Meet the Team: Selenar Fungi
Selenar Fungi is a multidisciplinary team of 4 students from France, Iceland, Spain, and the United Kingdom. The team intends to investigate the effect that a simulated lunar environment has on the growth of Red Romaine Lettuce and the efficiency of the microbial symbiosis with mycorrhizal fungi during cultivation (by utilising ESA ESTEC’s Random Positioning Machine). Furthermore, the team will use the Large Diameter Centrifuge to explore growth and microbial symbiosis under higher gravity levels.
Selenar Fungi is a project carried out by 4 students: Josu Egea Carro, Vassily Antarakis, Andreas G. Gahwiller, and Avanthika Ravi. The idea came about when the team members met for the first time at the ESA/ELGRA Gravity-Related Research Summer School 2023, and the initial pitch was developed over the past year. The goal of the project is to enhance the growth of plants in a simulated lunar environment through the use of mycorrhizal symbiotes.
Plants will undoubtedly play an important role in future lunar exploration missions, whether as a food source, a part of life support systems, or for scientific study. It has also been shown that plants can be grown in the locally available lunar regolith, the layer of rock and dust covering the surface of the Moon. Yet this substrate poses many challenges, as regolith is very nutrient poor and is formed of very fine and sharp particles which slow down root formation. In addition to the regolith itself, plants grown in a lunar greenhouse would experience a different level of gravity, which is around 1/6th that of Earth's gravity.
A large majority of plants on earth form mutualistic relationships with a special group of mycorrhizal fungi. The fungus forms a network of root-like structures around the roots of its host plant where it gathers water and nutrients. These are supplied to the host in exchange for photosynthesised carbohydrates. This symbiotic relationship is especially valuable when plants are grown in nutrient-poor substrates, such as lunar regolith.

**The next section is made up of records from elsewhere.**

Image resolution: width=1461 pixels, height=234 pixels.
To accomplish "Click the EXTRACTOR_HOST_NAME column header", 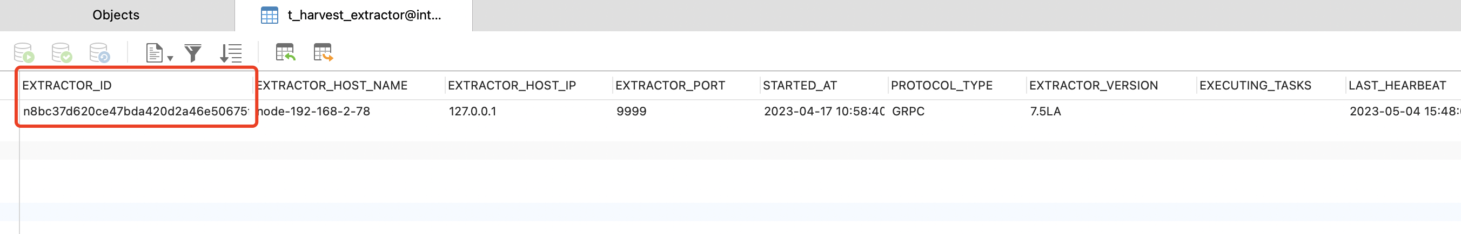I will tap(332, 86).
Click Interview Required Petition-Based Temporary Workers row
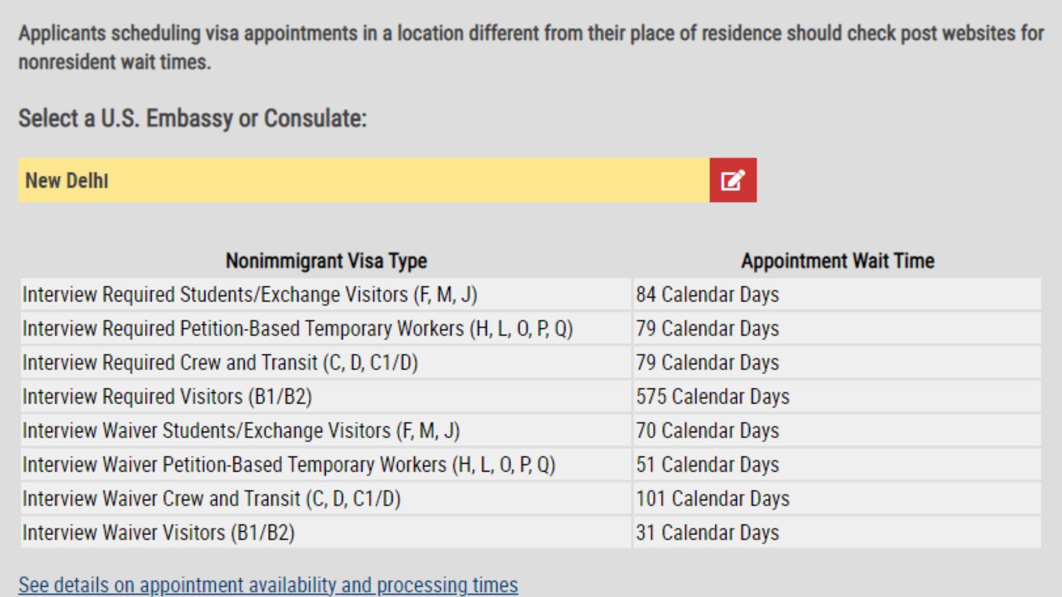 click(531, 329)
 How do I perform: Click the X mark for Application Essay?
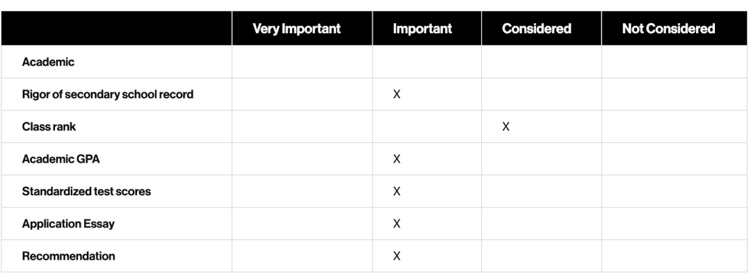[396, 224]
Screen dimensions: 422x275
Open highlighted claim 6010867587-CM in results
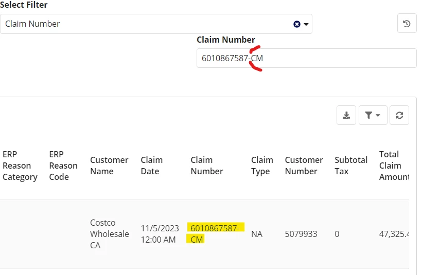tap(215, 233)
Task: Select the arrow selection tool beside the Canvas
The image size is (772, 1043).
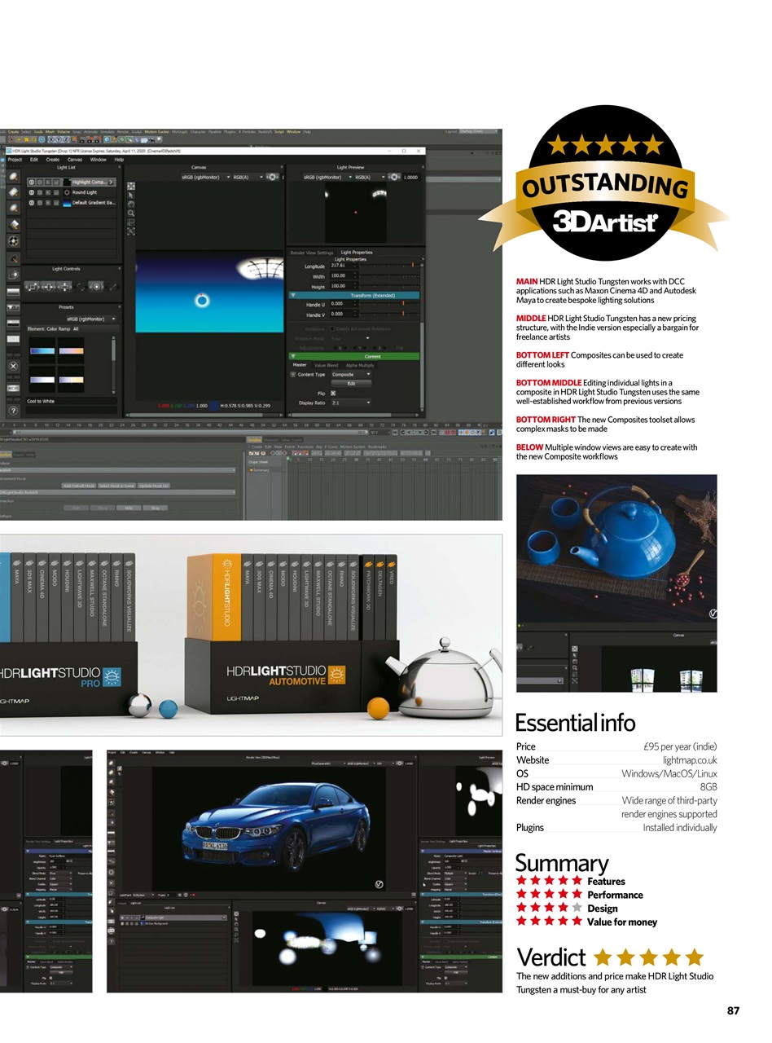Action: click(x=130, y=196)
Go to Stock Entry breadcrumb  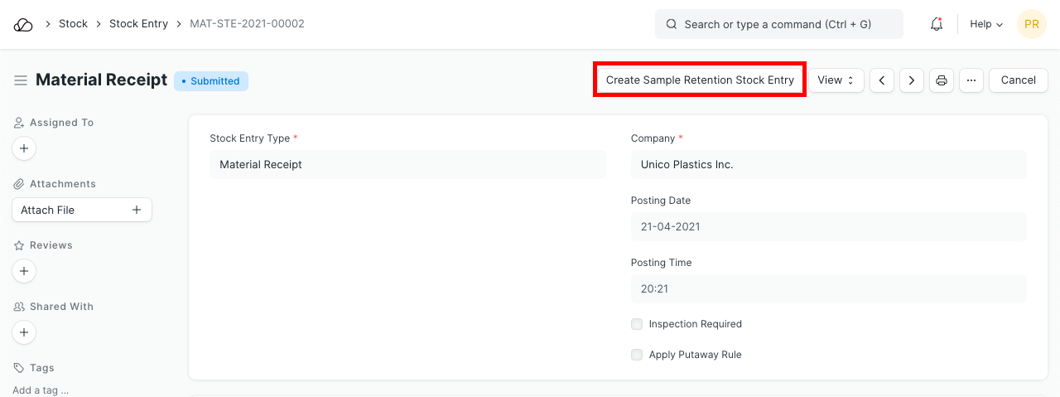pyautogui.click(x=138, y=24)
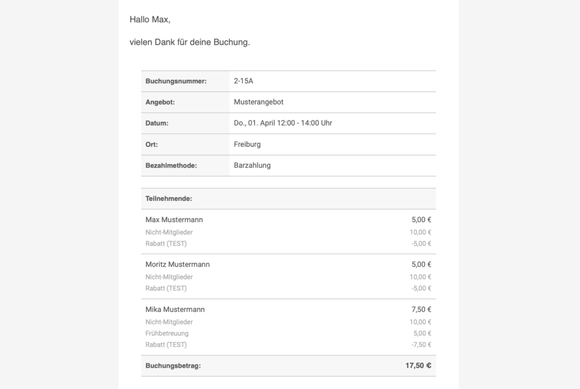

As lunar material is very hard to come by on earth, the team will use a regolith simulant specifically produced to emulate samples collected during the Apollo missions. To simulate the Moon’s gravity, the experiment will be conducted on a Random Positioning Machine, or RPM. This is a machine that can spin a central platform in three dimensions, seemingly at random, to mask the effect of earth's gravity. By averaging out gravity vectors, the machine can simulate any desired gravity level between that of earth, and microgravity.
To better understand the effect that gravity has on the mycorrhizal relationship, the experiment will also be mounted on ESA’s Large Diameter Centrifuge. The LDC has four arms on which gondolas can be mounted and swung around a central axis, exposing them to centripetal forces ranging from 1g and up to 20g, depending on the configuration.
The students designed a box to contain some seeds in lunar soil, with growth encouraged by maintaining optimum temperature, humidity, and luminosity conditions within each compartment. Furthermore, the box ensures that during rotation, the lunar soil and the seed growth will hold their position using a control barrier material.
The campaign will start in September and will consist of 2 experimental runs, each lasting for two weeks. The first experimental run will have the seeds grow from a substrate containing mycorrhizal fungi and the second run will use a substrate without fungi. For each experimental run, the team will mount prepared boxes onto the RPM and LDC, simulating lunar gravity, 2g, and 4g conditions, and controls will grow on normal gravity beside each platform.
Following the conclusion of all experimental runs, team Selenar Fungi will analyse the physiological features of the samples, including the size and shape of leaves and cells, as well as the nutrient and water contents of the plants. Collected data will provide greater insight into plant and microbe behaviour under different gravity conditions. Should the experiment detect a significant positive effect from the mycorrhizal symbiosis, it could provide a precious means of improving plant growth on future lunar missions.